> O que produzir: Pode imprimir, sem nenhuma alteração, as linhas começando na que contém "Star the Oct 1 message" e terminando na que contém "Viewport: 474px width, 430px", incluindo essas duas?

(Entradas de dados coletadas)
▼
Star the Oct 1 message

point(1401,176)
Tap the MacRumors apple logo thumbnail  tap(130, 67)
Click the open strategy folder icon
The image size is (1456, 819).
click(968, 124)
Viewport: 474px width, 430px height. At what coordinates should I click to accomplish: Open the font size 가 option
▲
▼
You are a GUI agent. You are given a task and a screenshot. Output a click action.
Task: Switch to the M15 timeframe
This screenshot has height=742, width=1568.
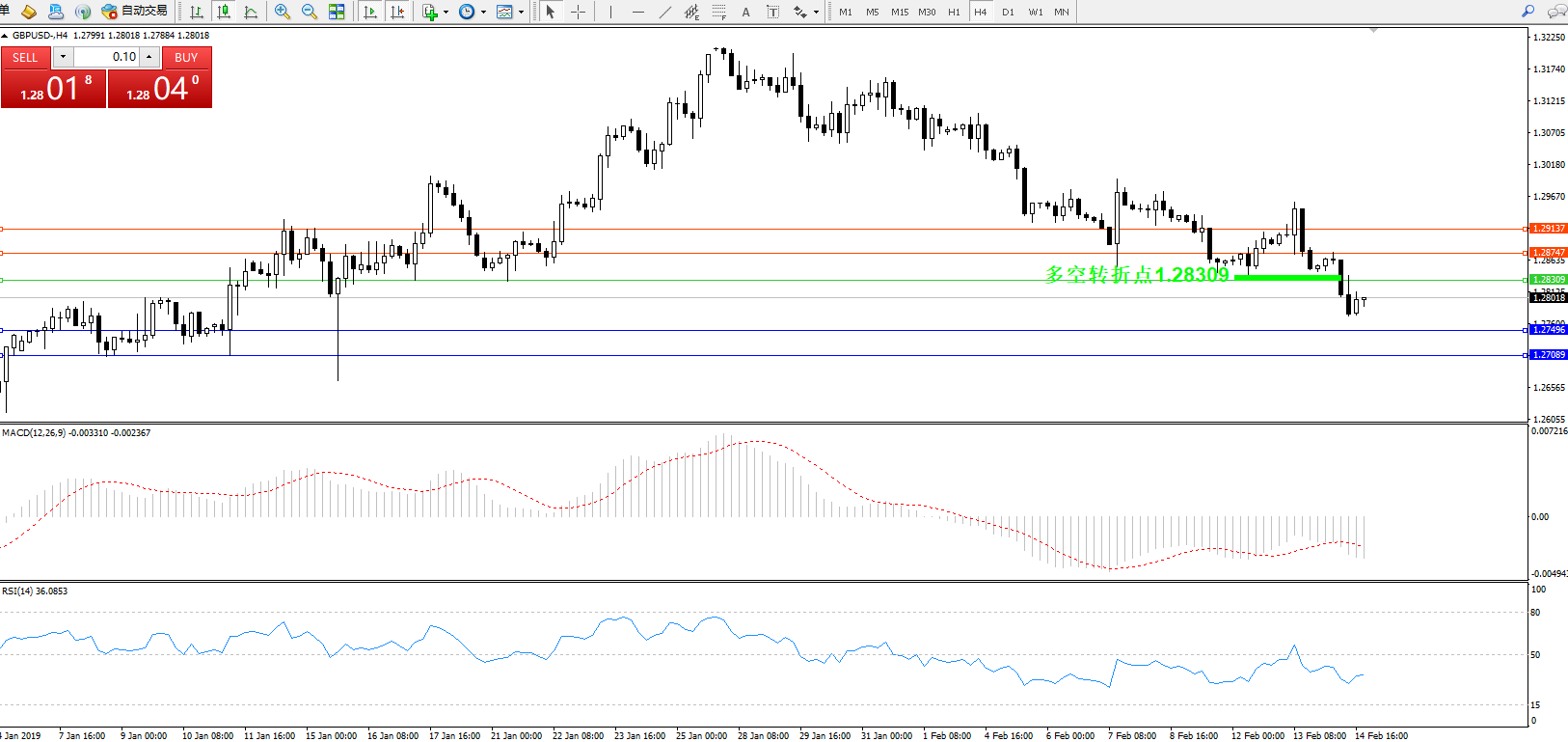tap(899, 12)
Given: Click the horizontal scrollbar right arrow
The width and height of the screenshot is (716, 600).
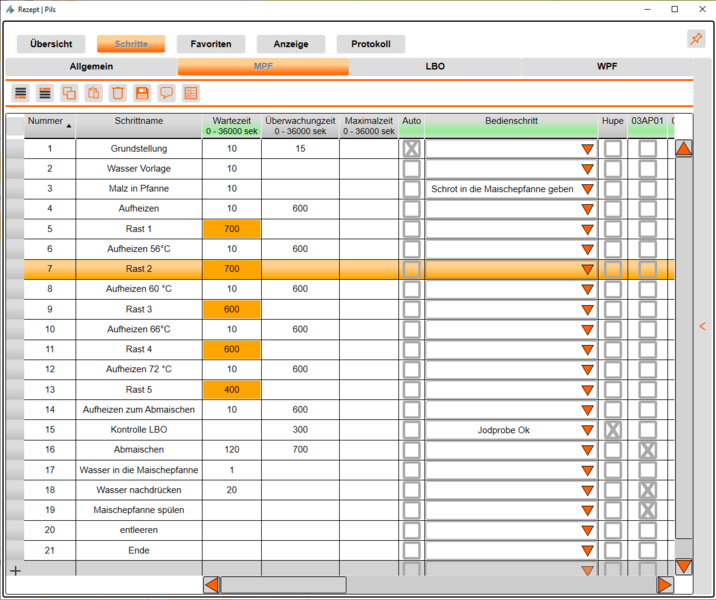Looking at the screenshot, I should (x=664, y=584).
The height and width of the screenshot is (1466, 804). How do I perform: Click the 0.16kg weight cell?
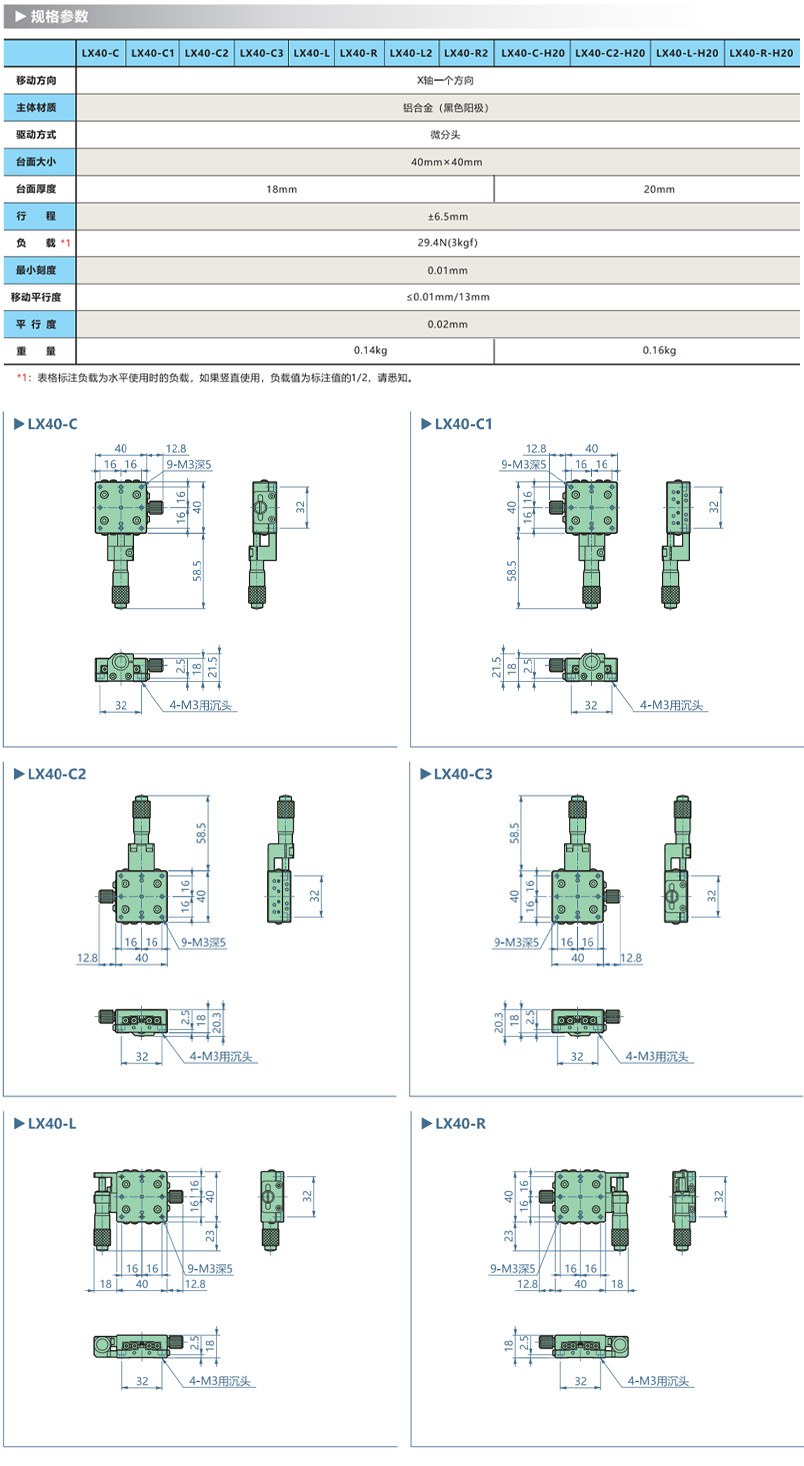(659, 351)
▲
▼
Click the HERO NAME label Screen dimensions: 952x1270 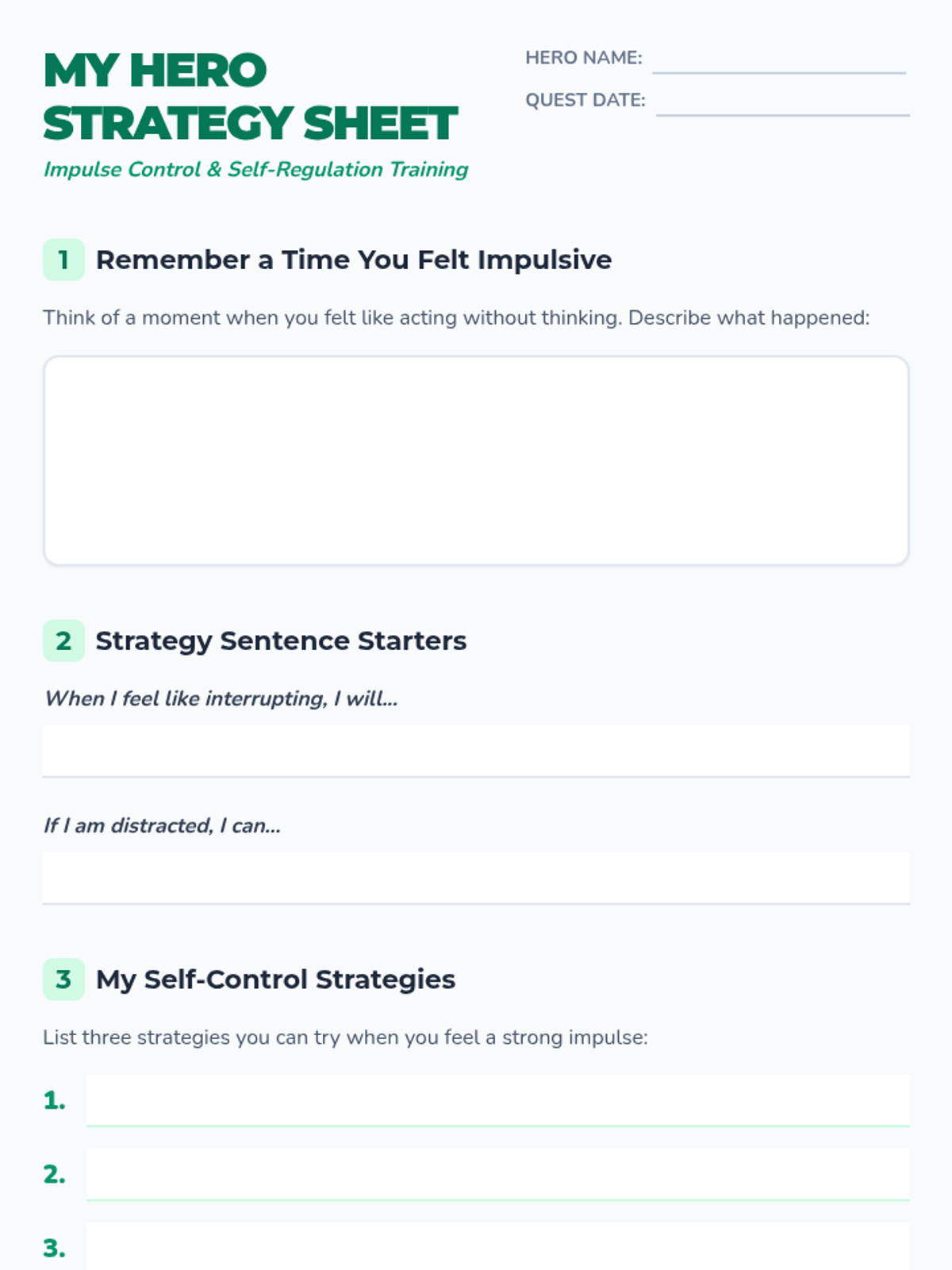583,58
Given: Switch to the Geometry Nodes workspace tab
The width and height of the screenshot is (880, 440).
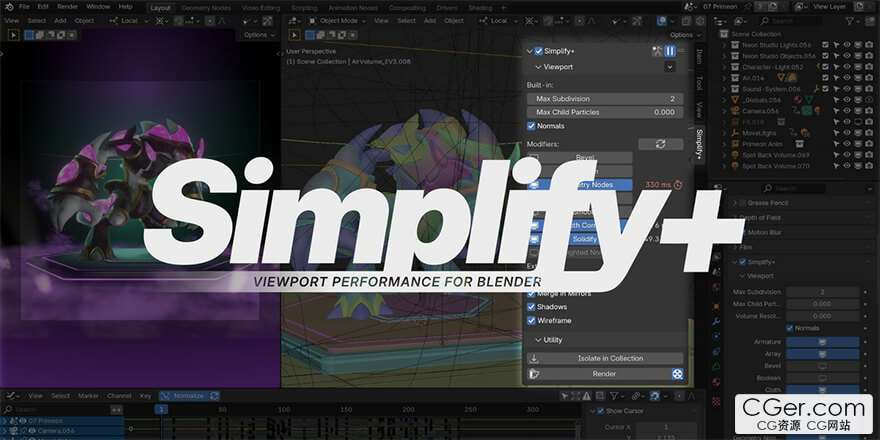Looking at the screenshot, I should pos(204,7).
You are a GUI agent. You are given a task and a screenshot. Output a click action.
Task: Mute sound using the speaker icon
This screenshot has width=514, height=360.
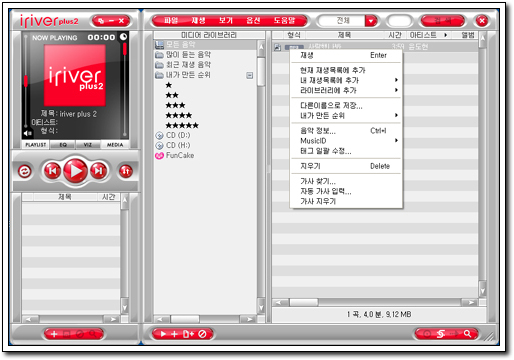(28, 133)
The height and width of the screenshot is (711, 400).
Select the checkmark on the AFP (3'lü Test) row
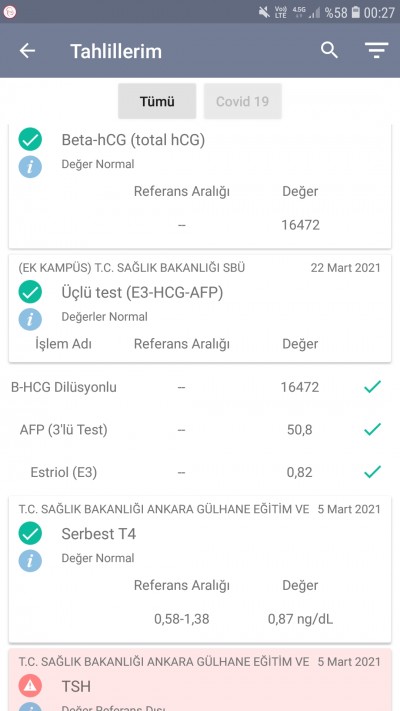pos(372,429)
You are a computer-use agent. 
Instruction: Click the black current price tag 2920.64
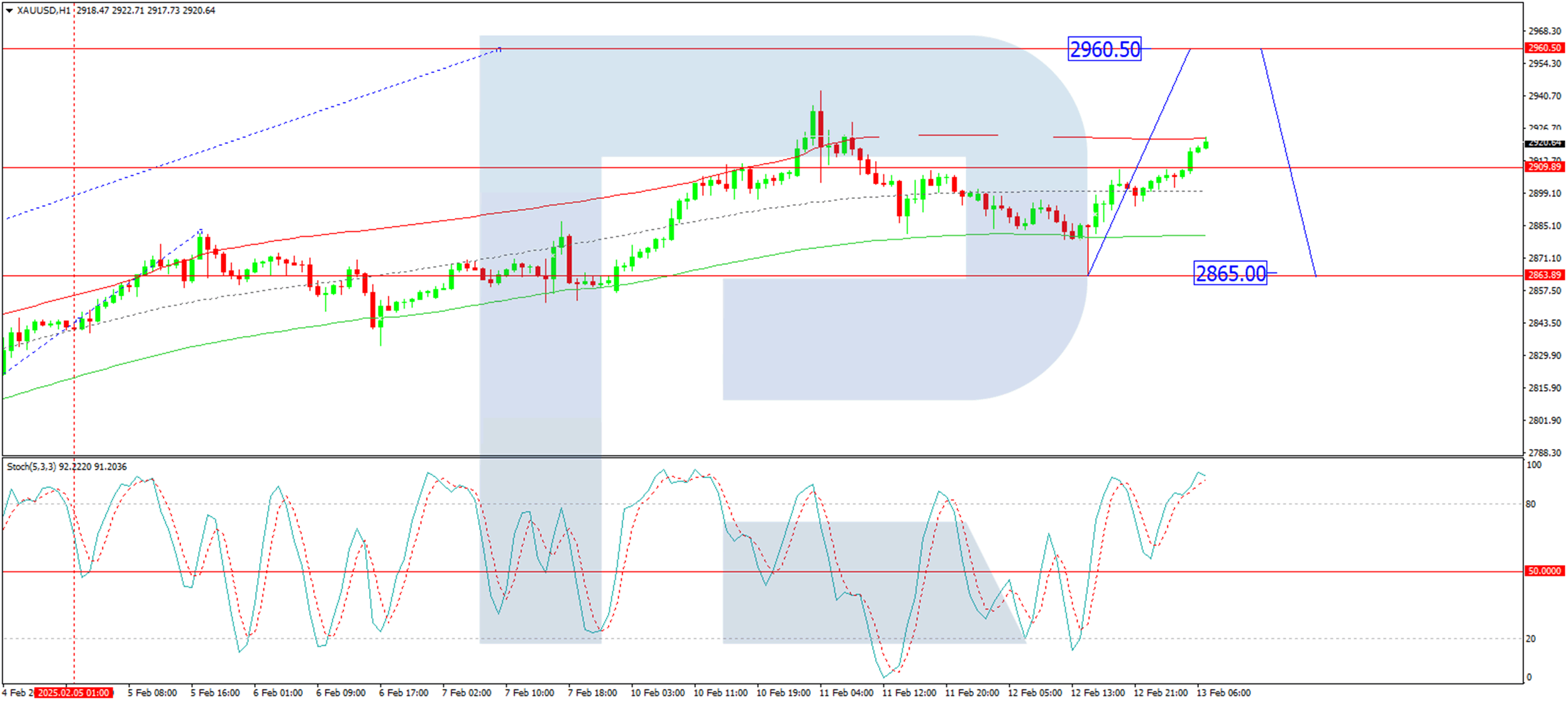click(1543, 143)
▲
> Resultado correto:
Star the Oct 1 message

point(1401,176)
Tap the MacRumors apple logo thumbnail  tap(130, 67)
Click the open strategy folder icon
The image size is (1456, 819).
click(968, 124)
Viewport: 474px width, 430px height. At what coordinates should I click to accomplish: Open the font size 가 option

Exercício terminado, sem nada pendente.